Descemet membrane endothelial keratoplasty was more effective than a 1-week regimen of topical steroid eye drops for the treatment of Fuchs' endothelial corneal dystrophy. Treatment with either treatment did not enhance recovery or improve the functional results of this most effective procedure for corneal edema and photophobia.
DMEK is being combined with many different treatment modalities, though some studies have found poorer outcomes when combined with phacoemulsification. It is unclear if this is the case for DMEK as an intravitreal injection.
The vision-threatening and life-threatening complications of FED can be life-threatening when untreated for a prolonged period of time. It is recommended that ophthalmologists evaluate these patients when they are younger than 46 years old because some symptoms may also occur at an older age.
Descemet membrane endothelial keratoplasty can be a rewarding method of corneal graft, especially if one of the main surgeons is experienced with this form of keratoplasty. The early postoperative period can be challenging, although patients are likely to be more comfortable with the surgery during this period as they recover from anesthesiologic and surgical pain, and have time to focus on the physical demands of postoperative rehabilitation. The main postoperative complications are usually minor, but the incidence of severe complications is not negligible.
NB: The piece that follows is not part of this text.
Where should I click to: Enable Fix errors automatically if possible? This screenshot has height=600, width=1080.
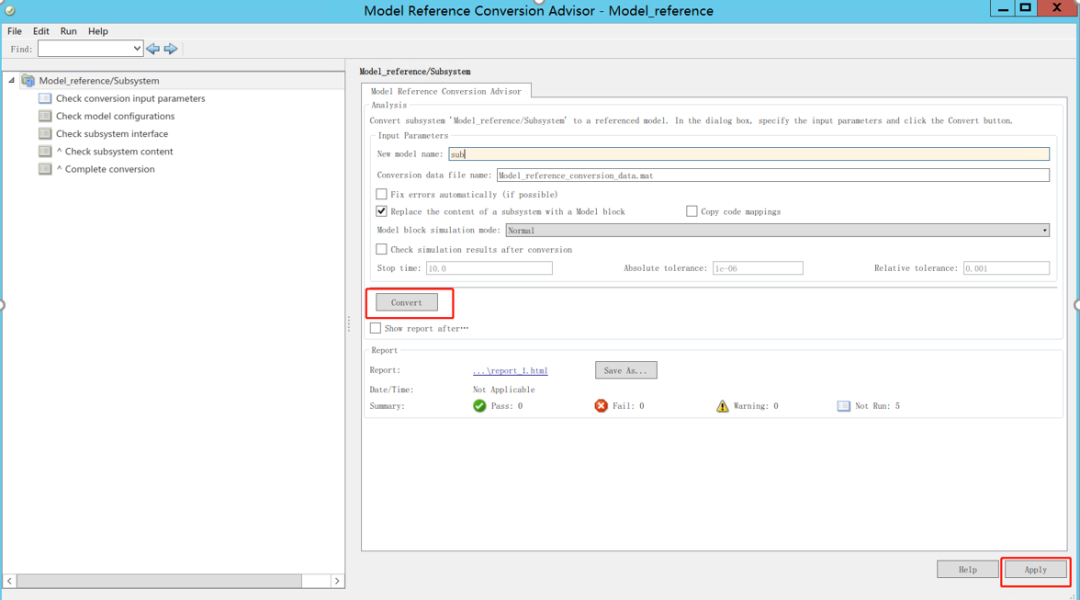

Currently, researchers are working on the pathogenesis of the disease. It is believed that there are various genes or combinations of genes that are involved in the development of fuchs' dystrophy, as well. Once determined, the genes will be used to block or activate the genes or proteins that are implicated in fuchs' dystrophy.
The DMEK was successfully used for the management of FED in this study. It can be performed as a temporary, single-entry, endothelial-only procedure, similar to that of corneal transplants. This approach is a reasonable alternative to corneal transplantation for the management of FED in cases in which a corneal graft is rejected or in severe corneal complications. With the right conditions, DMEK can be performed with low risks and low postoperative complications.